The company said on Tuesday it expects to achieve its forecast of no less than 31 cents per linked unit for the financial year ending August 2004. While the total distribution for this financial year is below last year's Distribution, Redefine reflected a positive net current asset position for this financial year compared to a net current liability position for the previous year.

Redefine's listed securities portfolio was valued at R1.31-billion at the close of the financial year — having increased by R223-million as a result of net acquisitions of R129-million and an increase in market value of R84-million.

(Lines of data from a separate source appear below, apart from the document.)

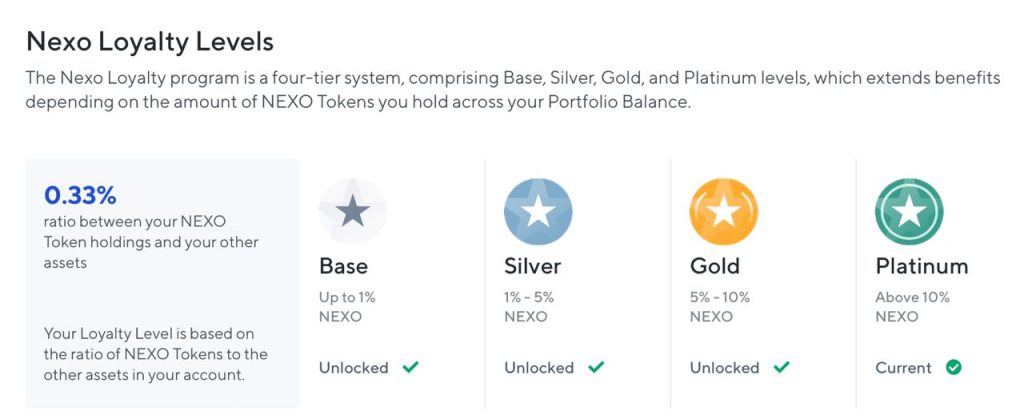Click the 'Above 10% NEXO' requirement text
1024x419 pixels.
(912, 307)
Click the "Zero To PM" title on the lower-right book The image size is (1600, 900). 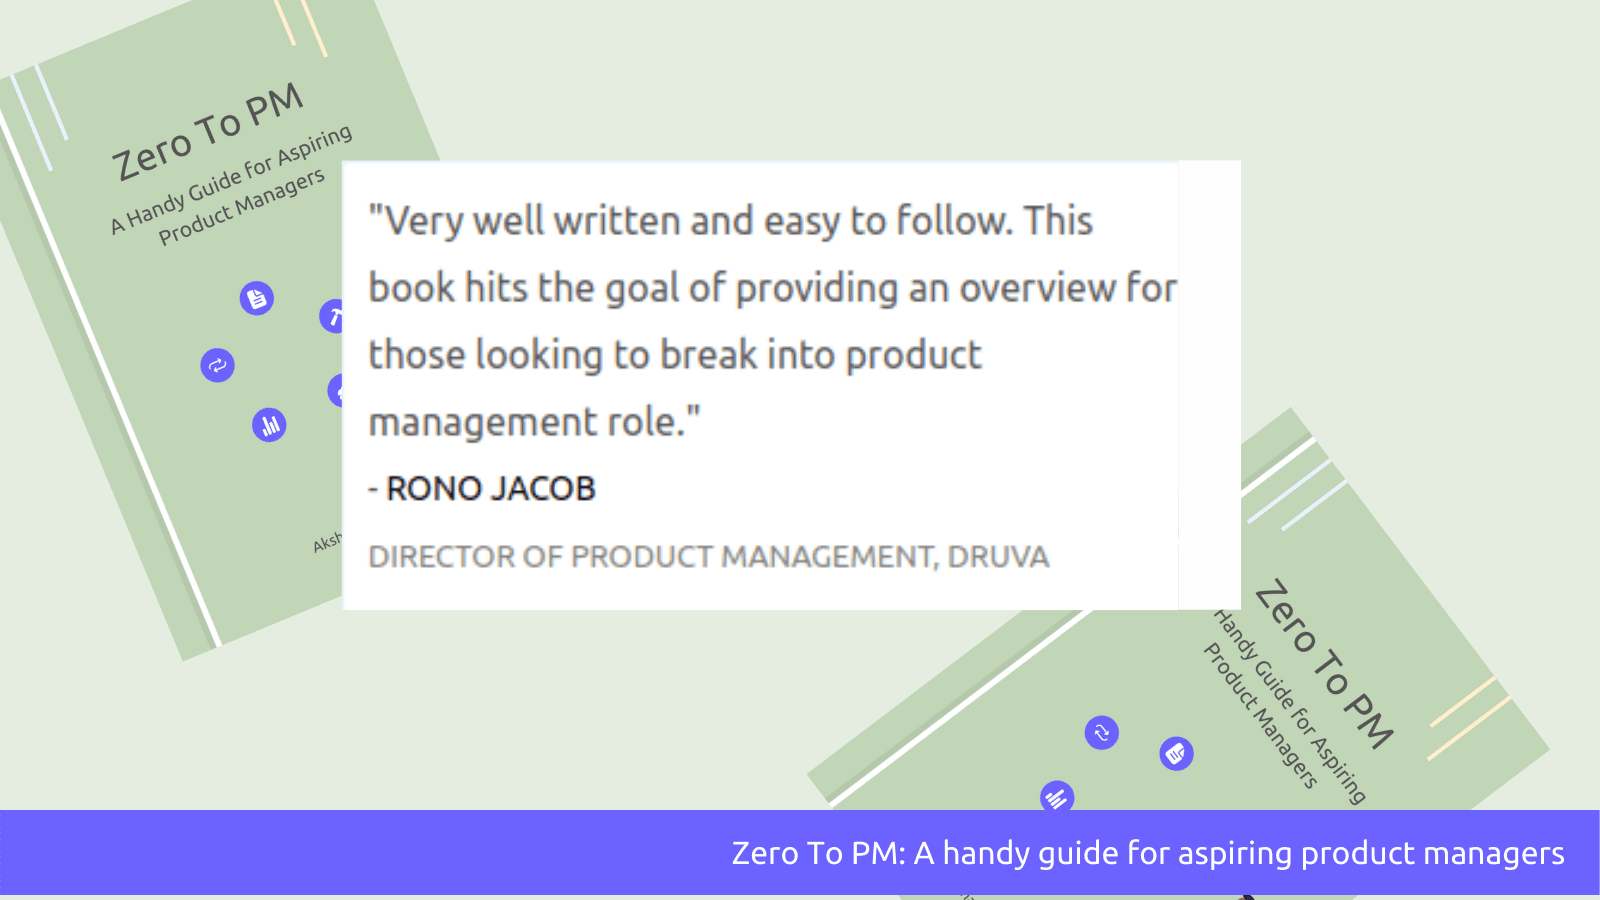pyautogui.click(x=1323, y=664)
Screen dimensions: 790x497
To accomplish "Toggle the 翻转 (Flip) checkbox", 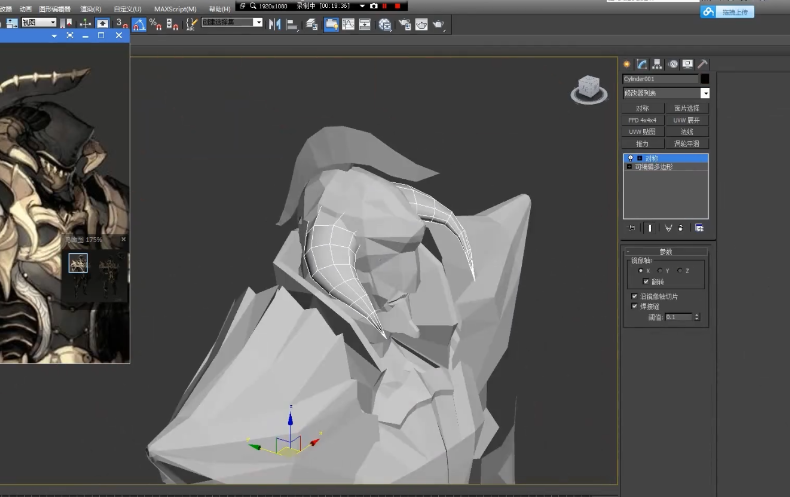I will coord(645,282).
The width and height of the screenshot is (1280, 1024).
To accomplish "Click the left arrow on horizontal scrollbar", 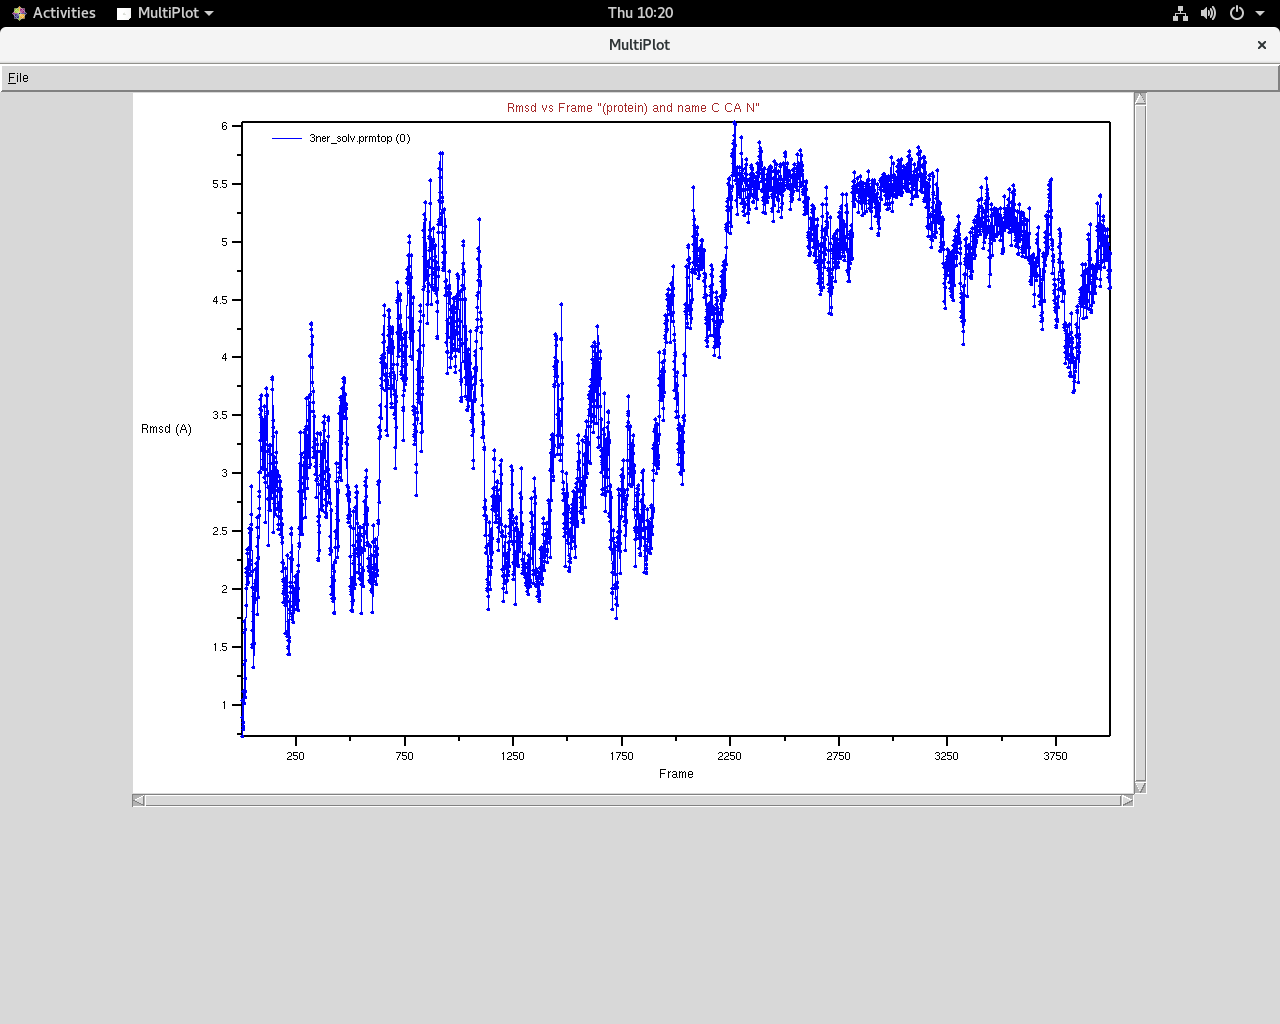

Redefine's operating profit for the year under review increased by 38 percent to R292-million. Non-current assets reflected an increase of 29 percent to R2.45-billion, with net asset value per linked unit rising to 2.41 rand from 2.35 rand in 2002.

The company said it had one of the highest liquidity levels in the sector with over 79 percent of its free float units traded during the financial year. In addition Redefine became the first South African property company to receive a rating from Fitch Ratings which, based on Redefine's superior ability to both service and repay debt, rated Redefine an impressive "A- minus".

Aggressive leasing initiatives ensured that approximately 39 000m2 of vacant space was let during the year and approximately 24 800m2 of leases were renewed. Redefine now enjoys a lease expiry profile better than the sector average with more than 37 percent of leases expiring in 2008 and beyond.

Redefine's directly-owned portfolio is 94.3 percent let, representing a three percent reduction in vacancy over the past year.

"Redefine's responsible forward-looking focus, which involves actively seeking yield-enhancing acquisitions and growing the fund in both the listed and direct property sectors without compromising the quality of the portfolio or diluting existing shareholders' interest, forms a solid basis for increased future performance," said CEO Brian Azizollahoff.

"A clear investment strategy, positive outlook, responsible management and well-defined action plan positions Redefine to enjoy strong performance into the future with attractive forward yields, a high level of interest and better-than-ever liquidity," he added.